Wednesday, October 20, 2004

Front line??? What front line???

There's been a massive change in warfare in the last thirty years, and a couple of generations of Americans have slept through it. All too frequently those sleepers have been senior commanders in our armed forces, and the politicians supposedly overseeing them.

The last "regular" war, with front lines, maneuver elements, and head-to-head combat was the Korean War. Mass-troop-formation warfare became too expensive, both in equipment and trained manpower, to engage in such wars any longer. While some nation-states fail to grasp this, while many generals flatly deny it, the day of set-piece warfare is dead.

That doesn't mean that some set-piece battles may occur, just that they'll be extremely rare, and limited both in scope and objective. The last large push by mechanized divisions against an entrenched enemy, the attack on Baghdad by US military forces, was mostly a farce, not a war. Combined-forces warfare, combined with special operations, demoralized, decimated, and destroyed the enemy in a running battle that lasted 30 hours, and raced over 150 miles. The enemy couldn't even keep up with where its units had been overrun, and sent new orders to batallions and divisions that had been destroyed hours before.
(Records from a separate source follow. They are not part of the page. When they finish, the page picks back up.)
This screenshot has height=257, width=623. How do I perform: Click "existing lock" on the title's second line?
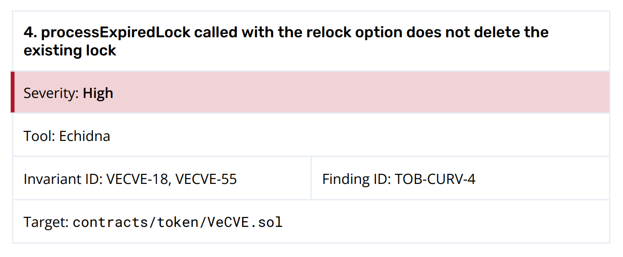pos(70,50)
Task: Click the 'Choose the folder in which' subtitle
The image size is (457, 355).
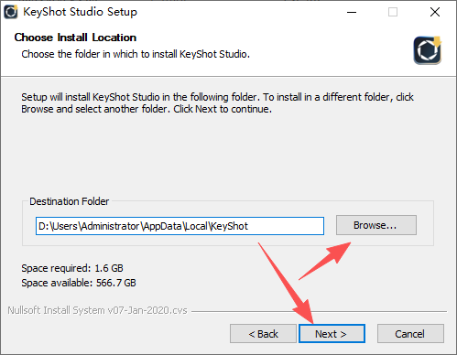Action: pos(136,54)

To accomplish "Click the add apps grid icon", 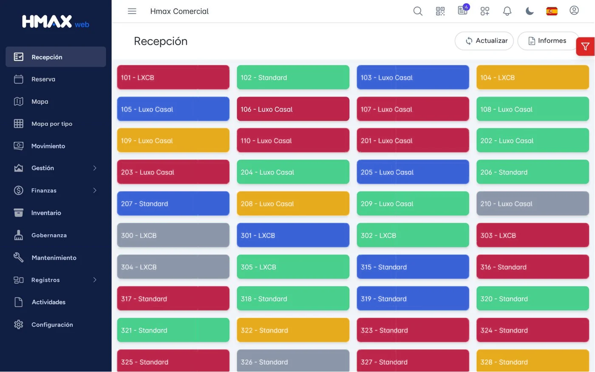I will pyautogui.click(x=485, y=11).
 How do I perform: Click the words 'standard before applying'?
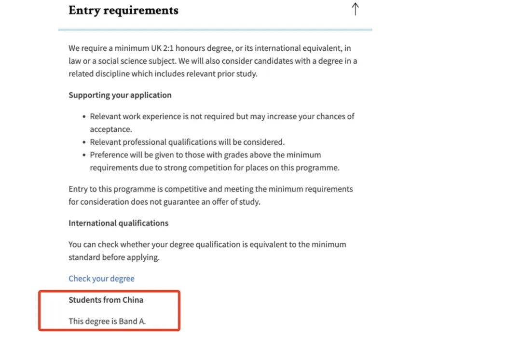(113, 257)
I presided over the death of "tactical reconnaissance" as it existed from the days before World War II until the late 1980's. The death was caused by one thing - the speed of armored and armed-infantry elements. Sending a reconnaissance aircraft to "find and report" an enemy concentration is all well and good, but when it takes an hour to return from the battle scene, another hour to process and interpret the imagery, and another hour to get the new information to the commanders, it's three hours old. A powerful armored maneuver unit can travel at 40 miles an hour. The commander you're sending that message to has probably already been engaging the enemy for an hour by the time your message gets to him. Technology had made tactical reconnaissance, as it had been formerly practiced, totally useless.

Luckily, the United States developed much more rapid acquisition and distribution of information. But that's only part of the changes affecting the battlefield. The same technical changes that killed tactical reconnaissance also forced other changes. The changing nature of the enemy has made even more changes necessary. The armed forces of the United States has made some of those changes, but a lot of necessary changes are only now being considered, and commanders whose thinking is mired in the experience of the 1970's and 1980's are slow to accept them.
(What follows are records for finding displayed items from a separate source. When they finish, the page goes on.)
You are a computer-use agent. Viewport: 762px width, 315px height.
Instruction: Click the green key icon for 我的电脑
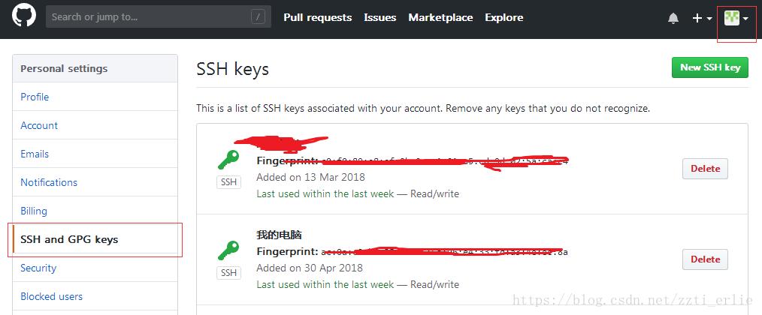pos(228,249)
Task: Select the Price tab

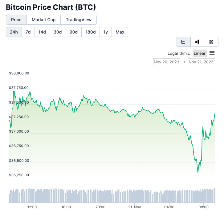Action: [16, 20]
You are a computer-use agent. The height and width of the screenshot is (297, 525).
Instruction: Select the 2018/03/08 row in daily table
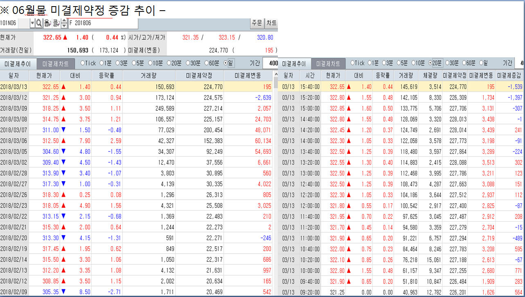139,119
Vietnam was a watershed - a hybrid war that bridged both the old and new concepts of warfare. It held elements of the battles between nation-states - North Vietnam, China, and the Soviet Union on one side, and the South Vietnamese and its allies, including the United States, Australia, New Zealand, Korea and Thailand on the other. It tas also the first war where large number of local insurgents engaged in a guerilla war, often brutally, to force loyalty to a government other than the national government under which those people lived.

The guerilla war model has spilled out over virtually the entire Asian, African, and South American portions of the world. A small band of ideological zealots can command authority by force, often applied as much against the local populace as against any government forces. Such a model inflicted so much damage against the Soviet Union it was forced to leave Afghanistan. The drain, economically, politically, and socially, eventually led to the collapse of that nation. The civil war that erupted after the war used many of the same tactics to bring an ultra-conservative, ultra-hostile government to power.
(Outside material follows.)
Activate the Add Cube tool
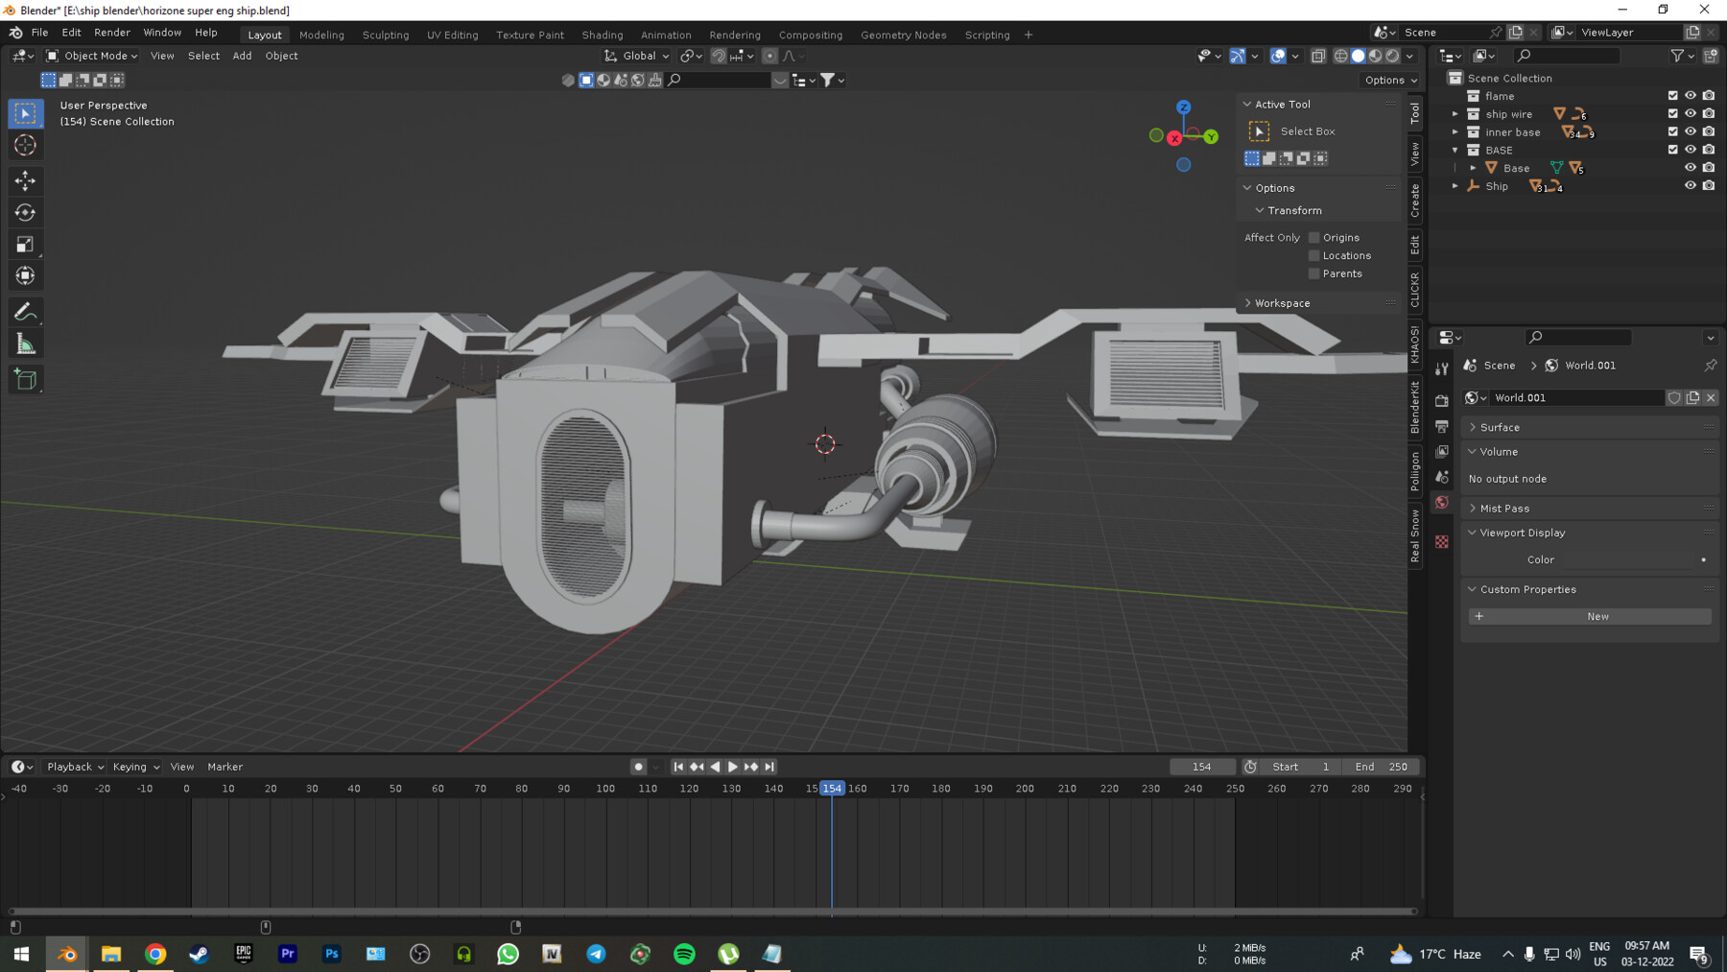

The success of the United States armed forces were the result of three things: overwhelming control of the battlefield, from the ground to the skies; the use of overwhelming force to destroy the majority of the Taliban fighting equipment through bombings, rocket attacks, and other weapons; and the willingness to work with local commanders who opposed the Taliban, making it more a mutual effort to expel a hostile enemy than an invasion. The elections last week highlight the effectiveness of that plan, although there's still a lot of work to do to bring security to the whole country.

Iraq required a different approach entirely. There were no armed locals that could actually be used as allies to overthrow Saddam. The Kurds in the north had their hands full just maintaining their personal security. An armed invasion and period of occupation was the ONLY way to achieve victory in Iraq. The first part of the battle's been won. There are beginning to be significant victories against insurgent forces in the nation, and the Iraqis themselves are both beginning to play a more substantial role in those victories and in developing the concept of self-defense, self-reliance, and self-esteem. They are seeing, more and more often, that those they oppose are not Iraqis, but islamofascist hate-filled warriors against all non-Wahabbi, pro-freedom forces, regardless of nationality or religious beliefs. The war is becoming less and less the US against Islamists, and more and more freedom-loving Iraqis against totalitarian fundamentalists.

The war is a long way from over. Iraq hasn't become both united and terror-free, an essential ingredient for peace. The fundamentalists are losing ground, however, as safe-haven after safe-haven is being taken from them, and the people are turning their backs on them in increasing numbers. The hot-headed Shi'ite Monqtar al Sadr is finding that fewer and fewer are willing to listen to him, and his Iranian backers are beginning to realize they picked a poor tool to stir up trouble among the Shi'ite Iraqi population. An election in January that has even a 70% appearance of legitimacy will be the death knell for both al Sadr and the fundamentalists. The bloodshed between now and January will be horrendous, as both adversaries attempt to derail democratic success. Eventually, however, within two or three years at the most, Iraq will not only become the number one nation in the Arab world that practices individual freedom, the right to vote, and the protection of personal property, but also the most prosperous, forward-looking, and successful of all Arab Islamic states.

Even that won't end the fundamentalist war. There will still be the need to deal with the state sponsors of terrorism Syria, Iran, Saudi Arabia, Sudan, and perhaps Somalia. The Arab world - in fact, all of Islam - must work through their own particular Reformation, and become capable of living among others without promoting violence against non-believers, or be destroyed. Already, however, there are states initiating change, as they see the handwriting on the wall - the United States will NOT tolerate another attack against it or its people, and next time, we may not be tolerant enough to force change the slow, dangerous, and expensive way.

It is no longer impossible to kill a billion people, and the followers of Islam that say they worship death need to think long and hard about that.